Through Tlali’s texts

Her protagonist, Muriel, is an educated Black woman working in a furniture store in downtown Johannesburg during the height of apartheid. Through Muriel’s eyes, the reader navigates the store, experiencing along with her the countless indignities of moving through its space, a “whites only” enclave. She also provides a politically astute narration of the pass laws, labour laws and other apartheid atrocities affecting her life. 

The novel brought Tlali both international acclaim and violence from the apartheid regime. In this overview of Tlali’s life, along with excerpts of her contributions, Gqola details how the writer was harassed by the police’s Special Branch after Muriel at Metropolitan was banned. So bad was this persecution that Tlali resorted to burying her work-in-progress in plastic bags in her backyard after every writing day, in an attempt to prevent its destruction.

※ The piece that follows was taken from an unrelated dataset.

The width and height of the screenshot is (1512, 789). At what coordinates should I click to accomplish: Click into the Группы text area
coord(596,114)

Tlali went on to publish a second novel, Amandla, in 1980, which detailed the 1976 uprising in Soweto from the perspective of a number of young students engaged in the struggle. This was followed by an essay and short story collection, Mihloti, published in 1984, and in 1989, a collection of short stories called Footprints in the Quag (also published as Soweto Stories).

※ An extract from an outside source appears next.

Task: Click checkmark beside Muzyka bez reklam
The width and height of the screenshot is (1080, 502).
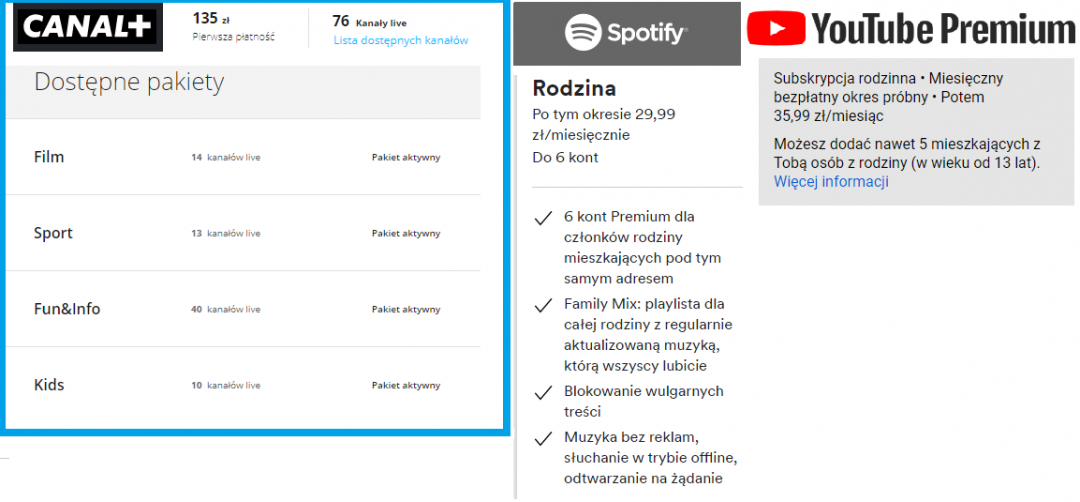Action: click(544, 438)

While during her lifetime Tlali suffered a lack of critical attention to her work, often derided as stenographic or mere reportage by critics such as Lewis Nkosi, her literary legacy has burgeoned since her death in 2017. This is partly owing to the effort of a small number of feminist literary critics who have steadily engaged with and reappraised her work, and also because of the insistence on decolonising university curricula by the student movements Rhodes Must Fall and Fees Must Fall.

Tlali’s renewed prominence as the “first” Black South African woman to publish a novel in English is thus rising. However, Gqola cautions against this tendency to valorise Tlali for her number of “firsts”.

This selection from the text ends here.